La hausse de l’allocation voyage en examen
Lors du forum, le ministre des Finances a eu à répondre aux questions de la presse, notamment la question de l’ouverture des bureaux de changes dans le sillage de la nouvelle loi monétaire et bancaire. A ce propos, Laâziz Faïd a expliqué que le texte réglementaire encadrant l’opération a été émis il y a peu de temps. Il est prévu que la Banque d’Algérie publie une instruction dans les jours à venir, ajoute le ministre précisant que la question des bureaux de changes relève de la compétence exclusive de l’Autorité monétaire. Il en est de même pour l’allocation voyage. A ce propos, le ministre indique que le dossier relatif à la hausse de l’allocation est en examen, sans plus de détails.
Le ministre a également évoqué l’ouverture de nouvelles succursales de banques publiques à l’étranger. Il a rappelé l’ouverture prochaine de la Banque internationale d’Algérie (BIA) en France, relevant de la BEA, en sus d’une banque en Côte d’Ivoire, afin d’accompagner et de financer les exportations hors hydrocarbures, soulignant que cette étape faisait suite à l’ouverture, récemment, de deux banques publiques en Mauritanie et au Sénégal.

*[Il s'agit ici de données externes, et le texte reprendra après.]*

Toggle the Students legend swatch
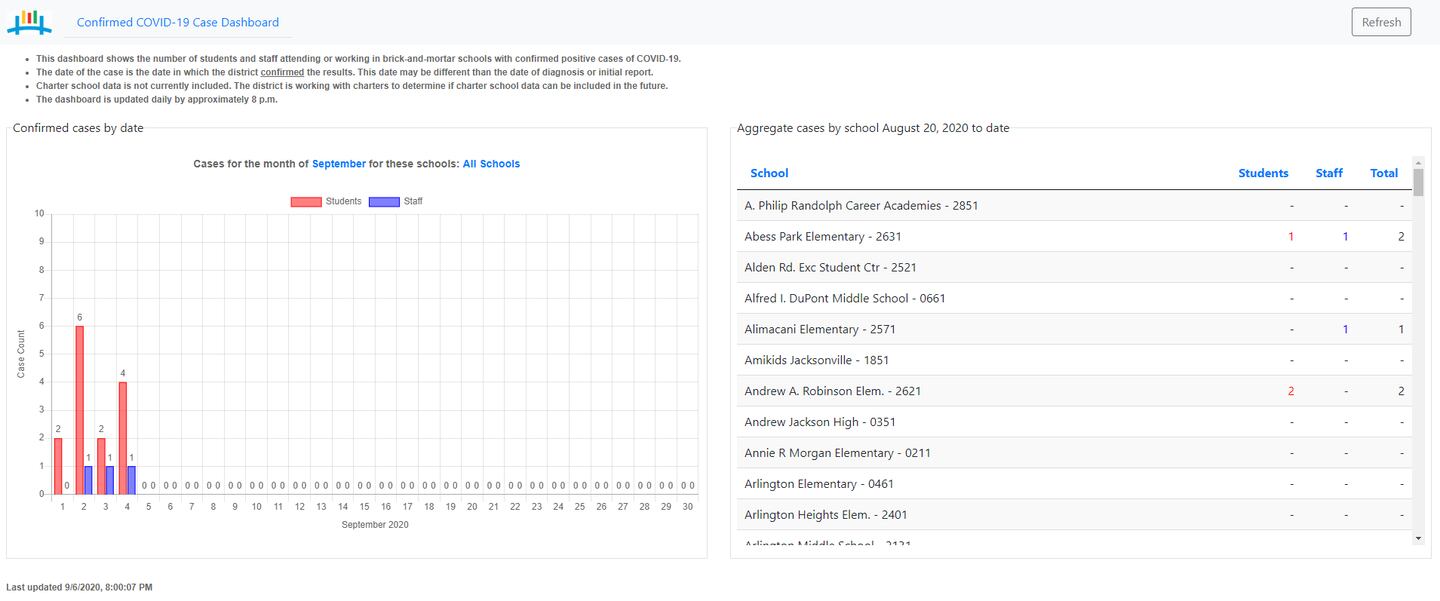Image resolution: width=1440 pixels, height=601 pixels. [x=306, y=202]
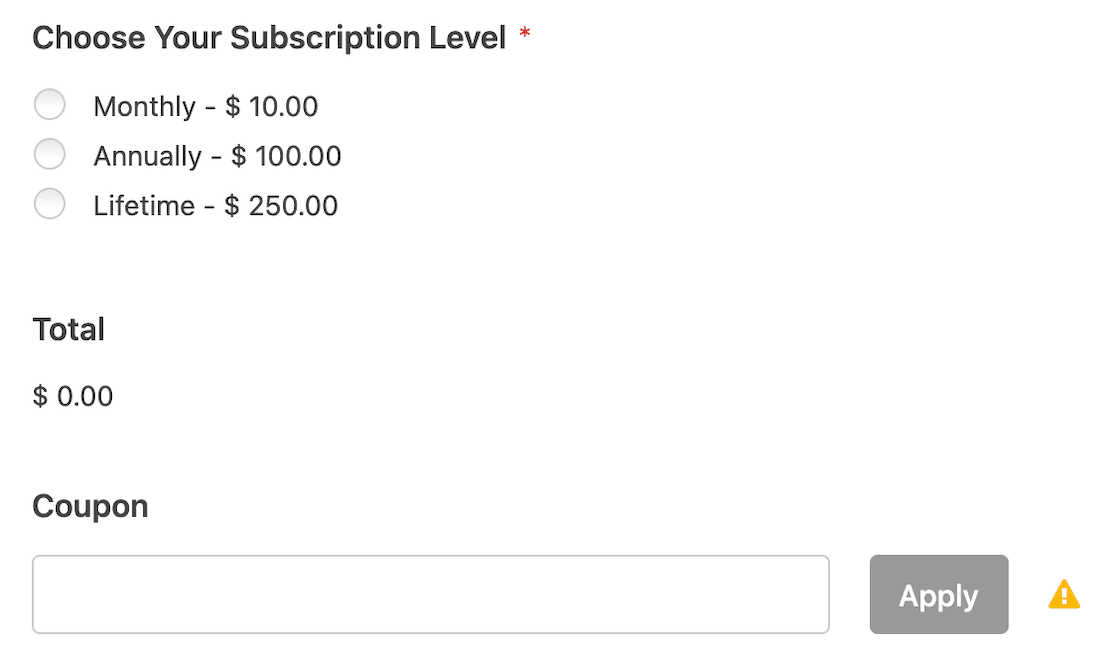Select the Monthly subscription radio button

click(50, 105)
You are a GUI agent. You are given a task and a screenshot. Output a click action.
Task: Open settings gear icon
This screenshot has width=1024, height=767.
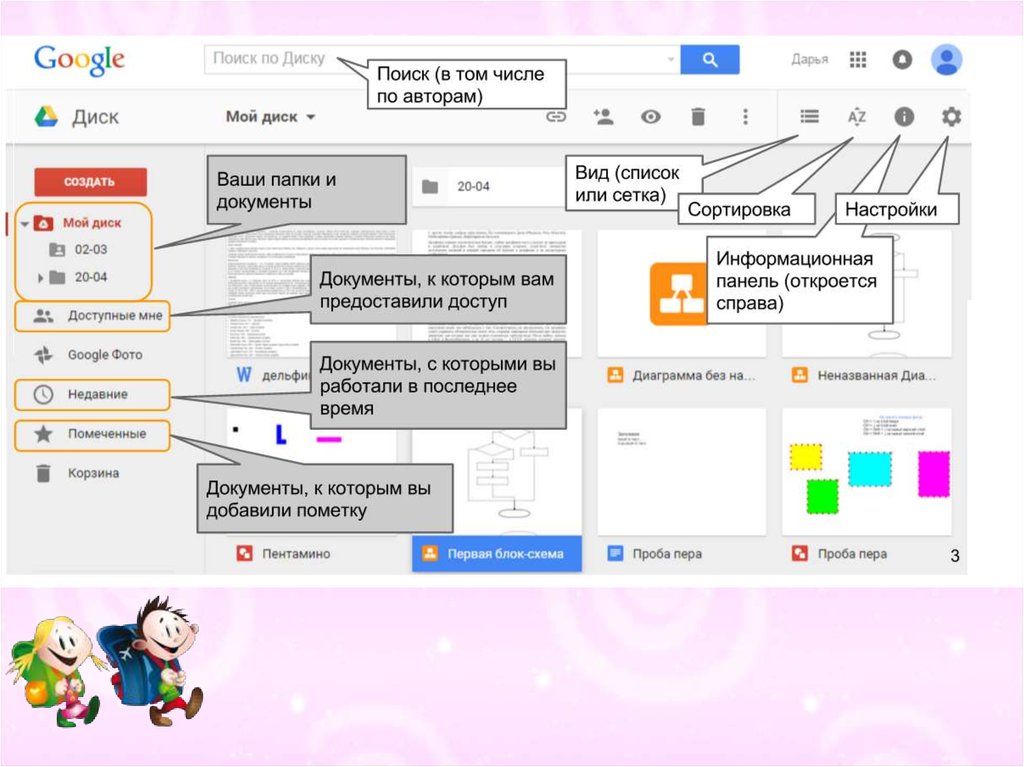pos(951,117)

Enfin et concernant la relance de la Bourse d’Alger à travers la cotation de nouvelles institutions, le ministre a affirmé que l’entrée prochaine du Crédit populaire d’Algérie « CPA » insufflera une « nouvelle dynamique » au marché financier, ajoutant que l’opération de cotation permettra d’ouvrir 135 Mds DA en actions de la banque publique.M. Faid a indiqué, dans ce sens, que « le CPA entrera très prochainement en bourse en attendant l’a cotation des actions de la BDL, exprimant son souhait que « les 135 Mds DA qui seront ouverts pour l’investissement en bourse permettront d’insuffler une nouvelle et réelle dynamique à la bourse », a-t-il ajouté.